Once I had the script setup I was able to test it by just running it. But, I don't want to manually do this. I want it to automatically be run.

So I installed cronie with the following.

sudo pacman -Sy cronie vi
mkdir -p ~/.cache
sudo systemctl enable cronie.service
sudo systemctl start cronie.service

Then I edited my users crontab via crontab -e and gave it the following content.

*/5 * * * * /home/YOUR-USERNAME/bin/update_dns_record_with_public_ip >> /home/YOUR-USERNAME/logs/cloudflare-ddns-cron.log 2>&1
0 0 * * * truncate -s 0 /home/YOUR-USERNAME/logs/cloudflare-ddns.log

The above registers two cron jobs.

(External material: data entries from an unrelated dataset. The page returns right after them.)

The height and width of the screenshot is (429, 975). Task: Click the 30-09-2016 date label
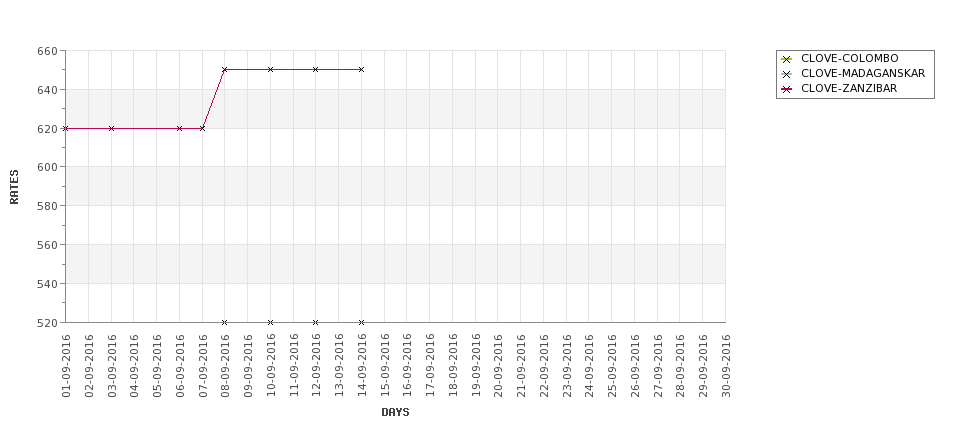click(x=726, y=366)
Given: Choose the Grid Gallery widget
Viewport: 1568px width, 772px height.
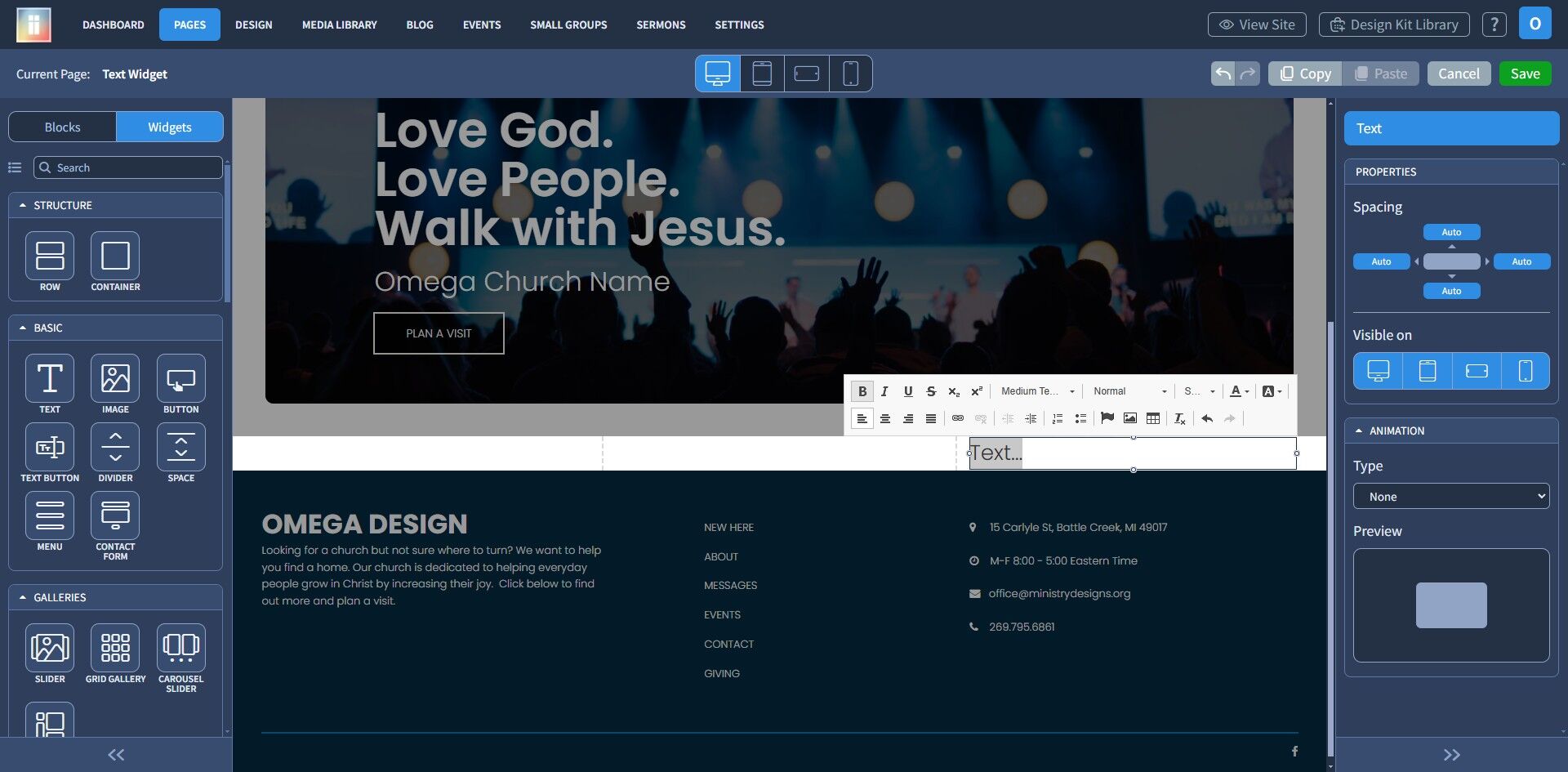Looking at the screenshot, I should (115, 648).
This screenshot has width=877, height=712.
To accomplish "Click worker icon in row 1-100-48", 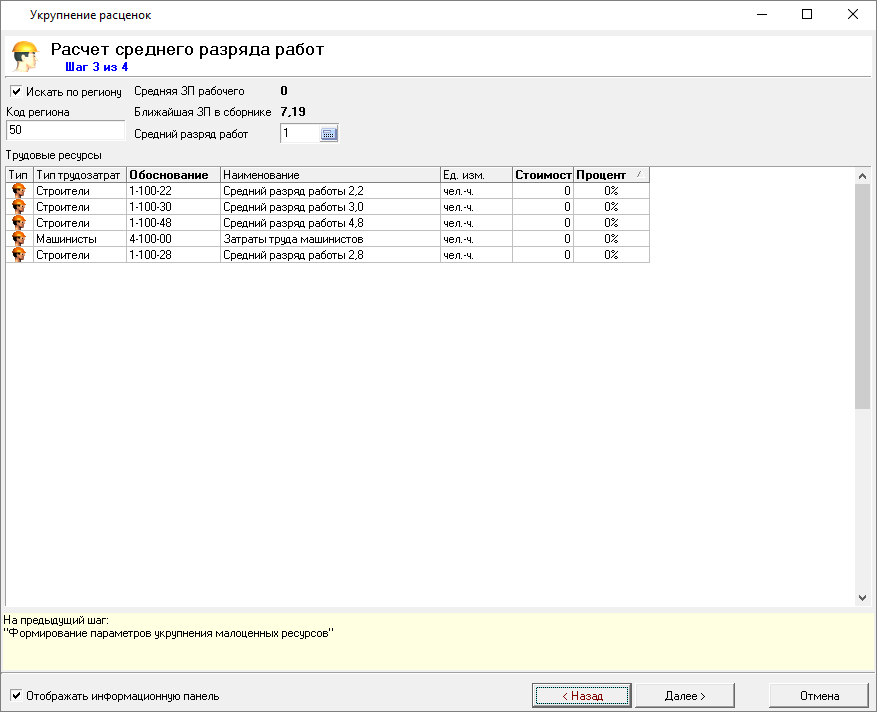I will tap(18, 223).
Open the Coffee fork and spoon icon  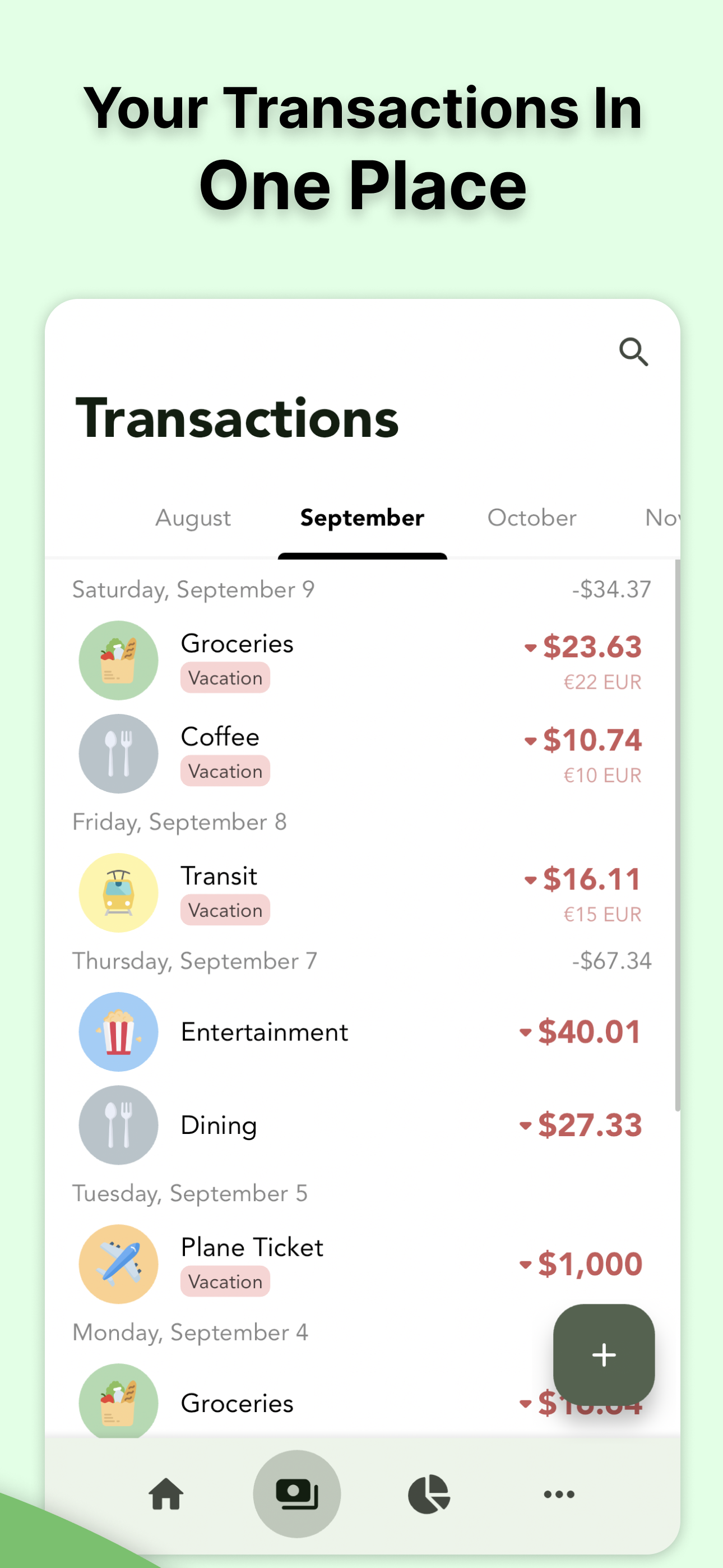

The first one runs the script every 5 mins to make sure that the DNS record is up to date. The second one runs once every day and truncates the log file so it does not get out of hand.

I then waited and checked the log files to make sure everything was working as expected.

Don't also forget that you need to likely modify your router configuration to forward port 22 from the outside of your network to your server's internal IP address. That is if you aren't using a hosted VPS. If you are using a hosted VPS you shouldn't need this entire Dynamic DNS section at all as you generally get a static IP address.

What about PRs, comments, etc.

Personally, I don't want or need any of those things. There are plenty of tools that can be used to facilitate those types of interactions without the need for the Git hosting to do them. A very basic one is the concept of patches and emails to say the least for open source repositories.